Materials and Methods
Reagents and solutions
Urease from jack bean(E.C.3.5.1.5), chlorophenol red (CPR), bromothymol blue (BTB), filter paper (Whatman no. 1), and phosphate buffer solution (1xPBS) consisting KCl, NaCl, KH2PO4, and Na2HPO4 were obtained from Sigma-Aldrich (MO, USA). All chemicals used are analytical reagent grade. All glassware used were washed using high pure water before use, and the solutions were also prepared using high pure water (resistance of 18 Mcm -1). Rubber-based ink (Sunrise, Indonesia) was ordered from Commanditaire Venootschap. Cipta Warna Jaya (Indonesia), food dyes, embroidery threat (Rose, Indonesia), cotton, sterile gauze (Onemed, Indonesia), and woman pad (Charm Body Fit, Indonesia) were obtained from Hypermart (Jember, Indonesia).

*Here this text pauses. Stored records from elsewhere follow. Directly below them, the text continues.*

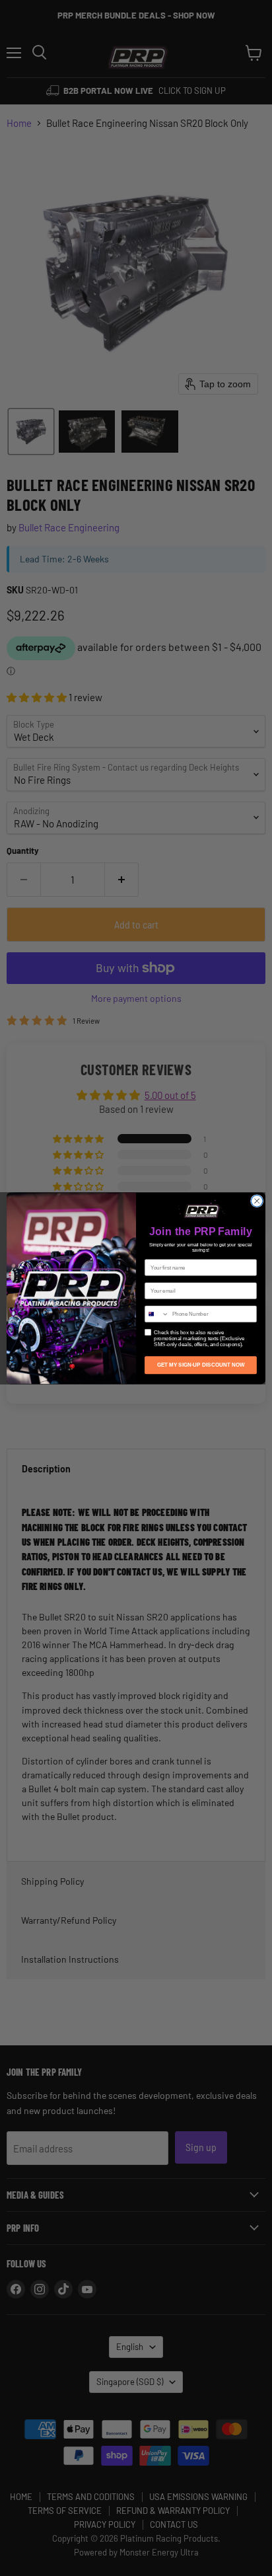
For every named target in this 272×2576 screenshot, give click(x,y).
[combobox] (157, 1314)
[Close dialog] (257, 1201)
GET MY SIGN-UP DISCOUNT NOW (201, 1365)
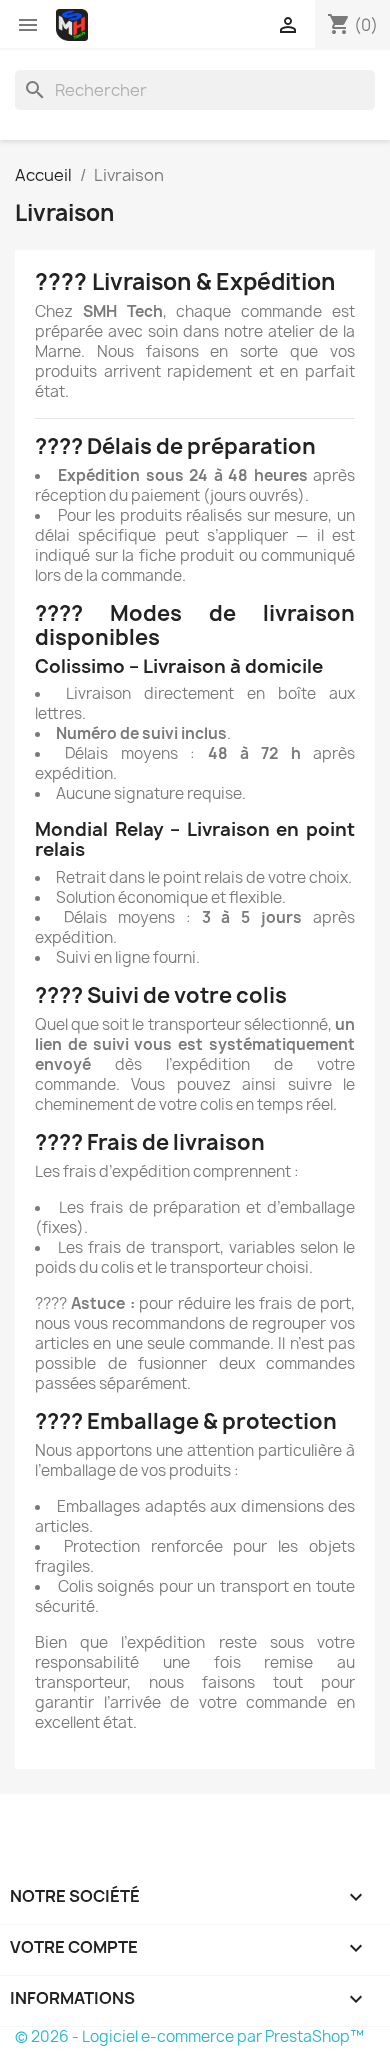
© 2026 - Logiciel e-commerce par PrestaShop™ (189, 2036)
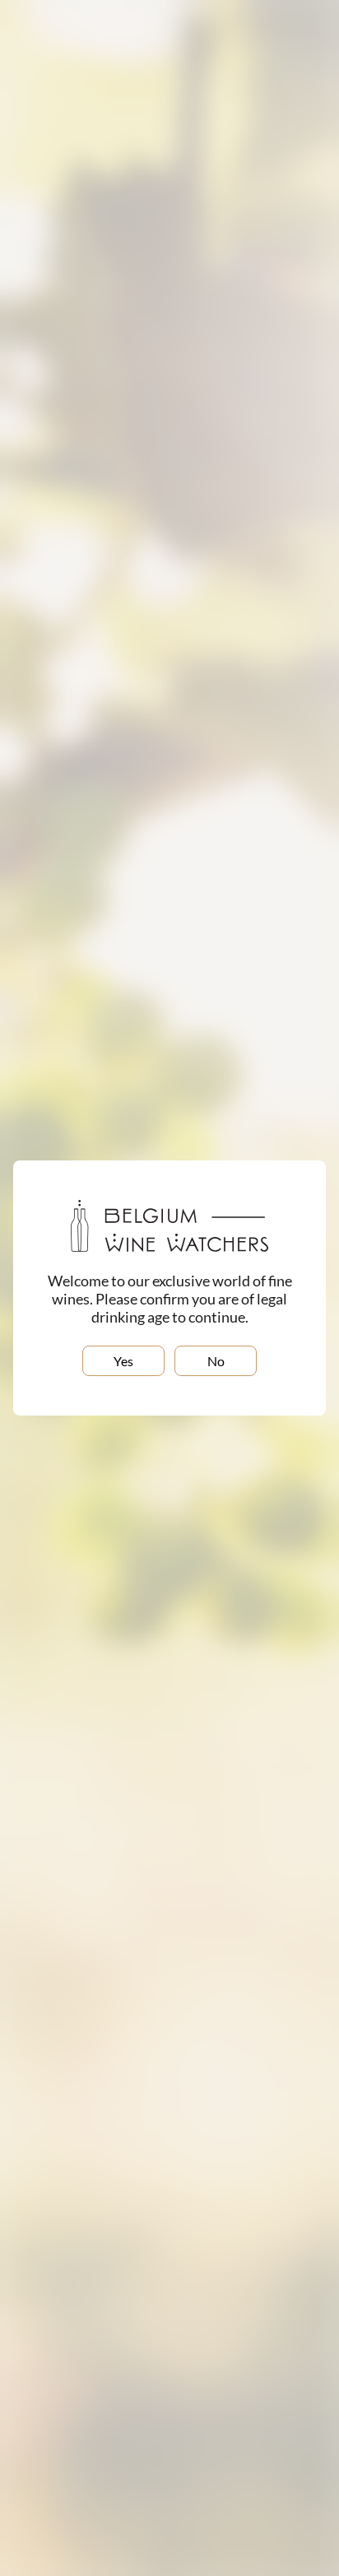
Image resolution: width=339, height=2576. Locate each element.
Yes (123, 1361)
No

Smart woman pad preparation
Before a μTPAD was prepared and integrated into a woman pad, first, a μPAD was fabricated using Whatman filter paper was patterned by the rubber base ink using screen printing technique in both sides of the paper (μPAD size 160 × 200 mm). After printing process, it was dried for 3 min using a hairdryer. The patterned paper became hydrophobic after it was dried, while the un-patterned part was still a hydrophilic paper. Afterword, the patterned paper was employed as μPAD for clinical analysis by immobilizing desired reagents to the sensing regions. For the urea detection, the sensing area was immobilized with urease along with BTB at optimized volume and concentration. While for pH, it was immobilized with CPR at optimized volume and concentration as well.
After the μPAD was fabricated, it was then attached into the woman pad by thread-stitching, where filter paper and sterile gauze were used as a microchannel for red blood cell separation, conditioning, and liquid sample propulsion through a capillarity action with the length of 10 cm and width of 1 cm. At the inlet of μPAD, it was also added with cotton around 1 cm2, and μPAD was also stitched to the pad to fix its position in the pad ().
Fig. 1.
Design of smart woman pad for detection of urea and pH of the mensuration blood sample.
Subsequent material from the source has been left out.